What to work on
Update the part of the hedging text from "Excluding basis risk" up to and including "the previous example." by writing it out again with "$110" changed to "$105".

## Start Excerpt provided

It is important to note that forward markets have historically proven to be poor predictors of actual realized prices at the time of physical delivery. Expectations at a given point in time set the pricing for Futures contracts. But expectations can change—and change quickly. For example, several years ago the 2014 forward price for natural gas was $8/mcf increasing to over $10/mcf in the future. Subsequently, new drilling technology created an opportunity for development of various shale basins, particularly the Marcellus, generating an abundance of cheap natural gas priced in the $3.50 to $4.50/mcf range.

Five States and the Forward Curve

Five States owns long-lived producing oil and gas properties. In trading terminology, we would say Five States is “long” physical oil and gas for some time into the future. Because these producing assets have predictable monthly production volumes, Five States can “lock in” the prices it will receive on future production at the prices available on the forward curve.
Five States hedges to reduce risk. Being able to sell forward, or “short” oil and gas futures at forward prices, allows Five States to lock-in future prices—securing cash flows and returns for our investors.
This type of hedging, based upon our expected physical production, is the opposite of speculating. It actually gives us an opportunity to reduce risk by reducing volatility. An example of this type of hedging transaction is shown below:


Assume the following pricing for 1 Futures Contract (1,000 barrels of crude oil):

  • Hedge “today”: Five States (a Producer) sells 1 Futures Contract, or 1,000 barrels, for delivery in April 2015 on the New York Mercantile Exchange (“NYMEX”). A buyer of the Futures contract has agreed to purchase 1 Futures Contract in April for $90/barrel.
  • Hedge Settlement: In April 2015, Five States, the seller of the Futures Contract, and the buyer of the Futures contract make a cash settlement based upon the final NYMEX price of the April Contract. In this example, Five States will collect the difference between $90/barrel and the current market price of the April Futures Settlement price of $75/barrel, i.e., Five States collects $15/barrel, or $15,000 in total ($15/barrel multiplied by 1,000 barrels per Contract), less transaction costs.
  • Physical Sale: Five States sells 1,000 barrels of production in our regular sales channel for the market price on Settlement day for $75/barrel, collecting a total of $75,000.
  • Hedge Settlement and Physical Sale Combined: The net of the hedge settlement for Five States, a gain of $15/barrel or $15,000 in total funds, combined with the sale of physical barrels at $75/barrel or $75,000, creates a net effective sale of 1,000 barrels at $90/barrel ($15/barrel gain from the Futures Contract plus the physical barrels sold for $75/barrel). This generates a net cash flow to Five States of $90,000 at the April Settlement of the Futures Contract and physical barrels.

Excluding basis risk for location or grade differentials, regardless of the actual price at which physical barrels are sold when the hedge is exited, the net price to Five States will be the same as the price at which the Futures were sold. In the example above, if market prices in April of 2015 had increased to $110, there would have been a loss on the futures contract and the physical barrels would have been sold for $110, but the net to Five States would still have been the same $90/barrel as in the previous example.

## End Excerpt provided
## Start Supplied information

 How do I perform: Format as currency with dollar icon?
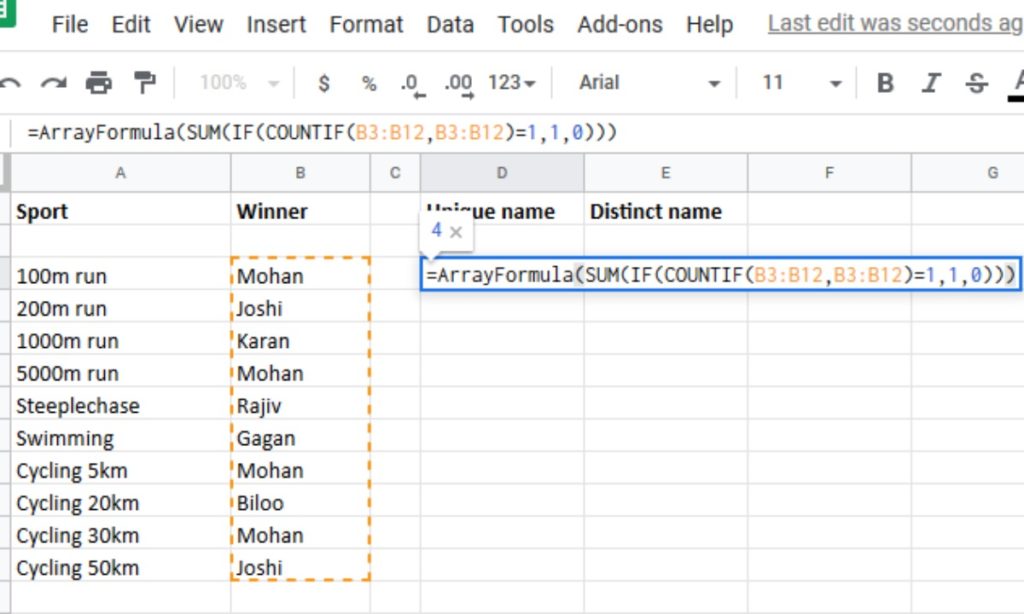pyautogui.click(x=323, y=83)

## End Supplied information

Result of this task
Excluding basis risk for location or grade differentials, regardless of the actual price at which physical barrels are sold when the hedge is exited, the net price to Five States will be the same as the price at which the Futures were sold. In the example above, if market prices in April of 2015 had increased to $105, there would have been a loss on the futures contract and the physical barrels would have been sold for $105, but the net to Five States would still have been the same $90/barrel as in the previous example.